In Natural Law & Thomistic Juridical Realism: Prospects for a Dialogue with Contemporary Legal Theory, Petar Popović draws on the scholarship of Jean-Pierre Schouppe to present a three-level account of Thomistic juridical realism. In Chapter 2, “The Realistic Conception of Right and Juridicity,” Popović includes a section titled “The Internal Stratification of Thomistic Juridical Realism.” The three levels identified by Popović (via Schouppe) in this section are:
- “adherence to the methodology of Thomistic realism” (103):
On this level, a legal theory cannot yet be qualified as juridical realism in any sense, since here it subscribes only to Thomistic openness to things-as-they-really-are, in contrast to any position that would deny the validity of this cognitive approach. Schouppe labels this type of theory as ‘realism in a philosophical sense,’ or ‘moderate philosophical realism.’ (103)
- “juridical realism in a broad sense, or objectivism” (103):
The authors who adhere to the postulates of Thomistic realism make an additional claim at this level: human moral and relational nature is imbued with objective normative content (i.e., the natural moral law). This natural law is the antecedent criterion for the legitimacy of the juridical domain, more precisely of subjective rights and positive law. Schouppe remarks that that authors who remain on this second level usually subscribe to a vision wheren the ius is primarily defined as a subjective claim-right, and they generally acknowledge that human relationality somehow contains the ‘primary objective criteria’ of justice. (103)
I would like to further this claim. The theories of the authors on the second level share a peculiar progression of arguments, which goes like this: if particular phenomena of the juridical domain — positive law and enactments of subjective rights — are in conformity with the natural moral law, then they legitimately constitute obligations of juridical justice. At this level, the juridical due — the obligation of juridical justice — is constituted only after the moral domain of natural law has already determined the content of positive law and subjective claim-rights through legislation or other means of positing the social sources of law. In the case of natural rights, according to this line of argument, the standard of legitimacy of claim-rights is inscribed exclusively in the moral status of the given aspect of human nature (i.e., in the moral res). The theories of Jacques Maritain, John Finnis, and Henry B. Veatch may be situated on this level given their understanding of the juridical domain as, essentially, a structural extension of prior, metajuridical, objective moral norms. (103-04) - “juridical realism in the strict sense” (104):
The third level, which Schouppe calls ‘juridical realism in the strict sense,’ gathers the theories of those authors who ‘climb’ the first two levels of the spiral stairway, but these authors also endorse certain specific claims proper to the third level. The first claim is that the essential definition of ius is already provided by Aquinas and that it still constitutes the primary meaning of that which is juridically right. On this third level, therefore, the right is the object of the virtue of justice. The juridical due is established whenever a thing (res) is owed in justice to its titleholder. This basic feature of juridical realism in the strict sense implies that certain things, including natural human goods delineated in the moral domain, are already juridical goods, on the basis of their being owed in justice to their titleholder. Besides certain aspects of arguments advanced by Hittinger, Brock, and to some degree, Simon and Rommen, none of the authors from the first chapter have clearly articulated or endorsed this central feature of a realistic conception of right and juridicity. Villey and Hervada, however, as we are about to see, have fully subscribed to all the claims of the juridical realism in the strict sense. (104-105)

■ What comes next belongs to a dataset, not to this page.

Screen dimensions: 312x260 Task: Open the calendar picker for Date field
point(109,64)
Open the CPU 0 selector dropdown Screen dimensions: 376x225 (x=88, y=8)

Based on this stratification, the “central feature of a realistic conception of right and juridicity” is that “the right is the object of the virtue of justice,” such that “[t]he juridical due is established whenever a thing (res) is owed in justice to its titleholder.” Popović identifies two authors who fully subscribe to this claim: Michel Villey and Javier Hervada. Four other authors have embraced certain aspects of Thomistic juridical realism in the strict sense, according to Popović: Russell Hittinger, Stephen Brock, Yves Simon, and Heinrich Rommen. Among those who have not embraced this third level of Thomistic juridical realism, Popović refers back to theorists from a prior chapter: H.L.A. Hart, Ronald Dworkin, John Rawls, and Joseph Raz. Also among those who have not embraced Thomistic juridical realism in the strict sense are the theorists Popović places firmly in the second section: John Finnis, Jacques Maritain, and Henry Veatch. If one looks back to the first chapter, other sources that partially embrace or show openness to the third-level understanding of Thomistic juridical realism are: Ralph McInerny, Jean Porter, and the International Theological Commission document, In Search of a Universal Ethic: A New Look at the Natural Law (2009).